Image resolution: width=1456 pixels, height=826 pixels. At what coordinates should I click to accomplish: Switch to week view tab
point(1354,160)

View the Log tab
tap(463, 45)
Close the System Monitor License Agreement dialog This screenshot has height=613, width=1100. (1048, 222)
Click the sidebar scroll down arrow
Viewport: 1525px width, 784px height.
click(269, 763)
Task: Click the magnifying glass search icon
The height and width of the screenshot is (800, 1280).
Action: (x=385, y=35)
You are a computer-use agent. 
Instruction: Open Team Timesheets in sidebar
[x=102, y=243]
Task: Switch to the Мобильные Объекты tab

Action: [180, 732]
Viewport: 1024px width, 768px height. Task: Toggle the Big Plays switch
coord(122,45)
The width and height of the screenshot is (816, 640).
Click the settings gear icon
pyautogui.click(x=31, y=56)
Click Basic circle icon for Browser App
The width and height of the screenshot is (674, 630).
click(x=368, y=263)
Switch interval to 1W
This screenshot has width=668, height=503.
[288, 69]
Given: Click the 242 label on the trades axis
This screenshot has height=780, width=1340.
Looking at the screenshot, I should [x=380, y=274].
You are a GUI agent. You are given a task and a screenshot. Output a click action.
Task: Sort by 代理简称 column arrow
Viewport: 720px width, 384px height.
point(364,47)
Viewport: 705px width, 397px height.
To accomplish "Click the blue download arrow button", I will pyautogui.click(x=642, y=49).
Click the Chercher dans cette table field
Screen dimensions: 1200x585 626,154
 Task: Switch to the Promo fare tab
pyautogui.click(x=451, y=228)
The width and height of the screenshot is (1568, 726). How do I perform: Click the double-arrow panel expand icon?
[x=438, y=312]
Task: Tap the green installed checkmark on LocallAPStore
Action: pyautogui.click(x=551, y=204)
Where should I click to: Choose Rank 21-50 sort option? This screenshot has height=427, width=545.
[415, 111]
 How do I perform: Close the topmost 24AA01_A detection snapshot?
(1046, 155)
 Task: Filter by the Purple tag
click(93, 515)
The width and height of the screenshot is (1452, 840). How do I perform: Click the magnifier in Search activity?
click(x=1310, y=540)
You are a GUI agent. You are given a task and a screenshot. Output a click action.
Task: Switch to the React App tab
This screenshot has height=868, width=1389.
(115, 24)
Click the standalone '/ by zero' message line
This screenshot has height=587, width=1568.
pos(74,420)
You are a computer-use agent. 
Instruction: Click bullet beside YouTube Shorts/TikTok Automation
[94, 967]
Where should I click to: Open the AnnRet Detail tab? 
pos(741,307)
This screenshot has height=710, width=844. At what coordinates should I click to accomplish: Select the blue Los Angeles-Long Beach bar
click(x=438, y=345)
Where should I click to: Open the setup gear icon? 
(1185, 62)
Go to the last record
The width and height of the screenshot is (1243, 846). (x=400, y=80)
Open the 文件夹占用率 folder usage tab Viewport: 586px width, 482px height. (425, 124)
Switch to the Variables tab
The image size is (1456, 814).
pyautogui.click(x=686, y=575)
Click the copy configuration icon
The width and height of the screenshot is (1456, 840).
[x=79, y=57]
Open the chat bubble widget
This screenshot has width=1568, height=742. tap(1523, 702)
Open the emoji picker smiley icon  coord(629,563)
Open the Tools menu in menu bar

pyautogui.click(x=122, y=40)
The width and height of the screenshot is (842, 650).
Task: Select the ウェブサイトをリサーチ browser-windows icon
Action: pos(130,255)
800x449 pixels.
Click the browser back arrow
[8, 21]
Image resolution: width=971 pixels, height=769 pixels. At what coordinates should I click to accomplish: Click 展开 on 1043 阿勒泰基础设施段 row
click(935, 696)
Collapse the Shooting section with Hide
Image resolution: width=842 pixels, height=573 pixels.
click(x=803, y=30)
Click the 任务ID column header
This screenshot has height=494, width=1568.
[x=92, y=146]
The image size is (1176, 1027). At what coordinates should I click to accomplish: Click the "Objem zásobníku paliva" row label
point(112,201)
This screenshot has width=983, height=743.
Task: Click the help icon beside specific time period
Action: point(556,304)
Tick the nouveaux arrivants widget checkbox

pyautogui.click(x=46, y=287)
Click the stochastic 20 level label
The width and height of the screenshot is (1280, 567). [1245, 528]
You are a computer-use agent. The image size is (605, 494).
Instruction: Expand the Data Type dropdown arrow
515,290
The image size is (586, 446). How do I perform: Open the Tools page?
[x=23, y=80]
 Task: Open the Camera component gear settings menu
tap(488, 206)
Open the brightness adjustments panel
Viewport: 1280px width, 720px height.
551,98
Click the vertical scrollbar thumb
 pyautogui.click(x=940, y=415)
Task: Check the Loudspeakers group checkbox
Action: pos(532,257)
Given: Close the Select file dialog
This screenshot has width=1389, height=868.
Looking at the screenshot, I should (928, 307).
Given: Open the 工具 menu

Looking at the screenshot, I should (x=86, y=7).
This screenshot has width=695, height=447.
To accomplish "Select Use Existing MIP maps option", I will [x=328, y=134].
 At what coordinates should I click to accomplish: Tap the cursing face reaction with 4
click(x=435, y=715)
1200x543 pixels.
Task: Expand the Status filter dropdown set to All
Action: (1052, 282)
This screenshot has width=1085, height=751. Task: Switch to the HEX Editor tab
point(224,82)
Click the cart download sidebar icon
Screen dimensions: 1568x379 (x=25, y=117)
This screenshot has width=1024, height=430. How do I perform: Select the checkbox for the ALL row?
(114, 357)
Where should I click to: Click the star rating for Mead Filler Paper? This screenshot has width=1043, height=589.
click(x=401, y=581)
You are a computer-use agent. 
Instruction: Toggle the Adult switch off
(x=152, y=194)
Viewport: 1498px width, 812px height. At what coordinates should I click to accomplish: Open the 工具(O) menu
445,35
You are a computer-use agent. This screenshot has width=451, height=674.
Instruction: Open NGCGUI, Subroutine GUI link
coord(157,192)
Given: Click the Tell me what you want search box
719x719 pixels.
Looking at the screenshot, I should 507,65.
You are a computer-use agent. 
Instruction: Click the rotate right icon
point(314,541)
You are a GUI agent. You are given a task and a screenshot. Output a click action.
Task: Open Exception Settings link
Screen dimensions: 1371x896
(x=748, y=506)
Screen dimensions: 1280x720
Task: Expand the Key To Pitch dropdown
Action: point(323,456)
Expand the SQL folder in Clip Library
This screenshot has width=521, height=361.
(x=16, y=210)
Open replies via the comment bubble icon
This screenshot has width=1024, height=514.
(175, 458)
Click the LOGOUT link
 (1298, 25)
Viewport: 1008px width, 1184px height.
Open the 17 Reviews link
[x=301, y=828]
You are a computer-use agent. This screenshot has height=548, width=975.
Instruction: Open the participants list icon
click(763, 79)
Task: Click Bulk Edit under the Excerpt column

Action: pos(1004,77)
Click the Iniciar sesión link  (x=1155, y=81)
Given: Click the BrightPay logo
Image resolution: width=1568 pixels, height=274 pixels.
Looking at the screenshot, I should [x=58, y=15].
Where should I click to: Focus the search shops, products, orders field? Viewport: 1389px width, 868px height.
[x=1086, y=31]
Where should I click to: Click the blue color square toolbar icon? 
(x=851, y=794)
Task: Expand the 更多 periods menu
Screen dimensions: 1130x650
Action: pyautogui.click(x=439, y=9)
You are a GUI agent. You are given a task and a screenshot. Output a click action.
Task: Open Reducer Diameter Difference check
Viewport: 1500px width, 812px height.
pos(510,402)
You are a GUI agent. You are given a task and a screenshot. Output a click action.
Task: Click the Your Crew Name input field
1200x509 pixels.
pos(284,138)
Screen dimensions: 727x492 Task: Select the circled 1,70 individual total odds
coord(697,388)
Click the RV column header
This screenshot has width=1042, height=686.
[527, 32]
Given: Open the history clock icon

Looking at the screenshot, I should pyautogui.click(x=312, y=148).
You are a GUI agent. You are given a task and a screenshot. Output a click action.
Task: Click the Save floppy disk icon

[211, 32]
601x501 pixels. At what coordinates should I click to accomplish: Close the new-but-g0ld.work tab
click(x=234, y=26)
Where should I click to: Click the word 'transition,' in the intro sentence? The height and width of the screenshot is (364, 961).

### SHORT PROBLEM:
Reproduce the records verbatim, everything from the line containing "The width and height of the screenshot is (1568, 726)." down to the line containing "click(x=803, y=30)", with both of those lines included.

### COMPLETE ANSWER:
The width and height of the screenshot is (1568, 726). How do I perform: Click the double-arrow panel expand icon?
[x=438, y=312]
Task: Tap the green installed checkmark on LocallAPStore
Action: pyautogui.click(x=551, y=204)
Where should I click to: Choose Rank 21-50 sort option? This screenshot has height=427, width=545.
[415, 111]
 How do I perform: Close the topmost 24AA01_A detection snapshot?
(1046, 155)
 Task: Filter by the Purple tag
click(93, 515)
The width and height of the screenshot is (1452, 840). How do I perform: Click the magnifier in Search activity?
click(x=1310, y=540)
You are a GUI agent. You are given a task and a screenshot. Output a click action.
Task: Switch to the React App tab
This screenshot has height=868, width=1389.
(115, 24)
Click the standalone '/ by zero' message line
This screenshot has height=587, width=1568.
pos(74,420)
You are a computer-use agent. 
Instruction: Click bullet beside YouTube Shorts/TikTok Automation
[94, 967]
Where should I click to: Open the AnnRet Detail tab? 
pos(741,307)
This screenshot has height=710, width=844. At what coordinates should I click to accomplish: Select the blue Los Angeles-Long Beach bar
click(x=438, y=345)
Where should I click to: Open the setup gear icon? 
(1185, 62)
Go to the last record
The width and height of the screenshot is (1243, 846). (x=400, y=80)
Open the 文件夹占用率 folder usage tab Viewport: 586px width, 482px height. (425, 124)
Switch to the Variables tab
The image size is (1456, 814).
pyautogui.click(x=686, y=575)
Click the copy configuration icon
The width and height of the screenshot is (1456, 840).
[x=79, y=57]
Open the chat bubble widget
This screenshot has width=1568, height=742. tap(1523, 702)
Open the emoji picker smiley icon  coord(629,563)
Open the Tools menu in menu bar

pyautogui.click(x=122, y=40)
The width and height of the screenshot is (842, 650).
Task: Select the ウェブサイトをリサーチ browser-windows icon
Action: pos(130,255)
800x449 pixels.
Click the browser back arrow
[8, 21]
Image resolution: width=971 pixels, height=769 pixels. At what coordinates should I click to accomplish: Click 展开 on 1043 阿勒泰基础设施段 row
click(935, 696)
Collapse the Shooting section with Hide
Image resolution: width=842 pixels, height=573 pixels.
click(x=803, y=30)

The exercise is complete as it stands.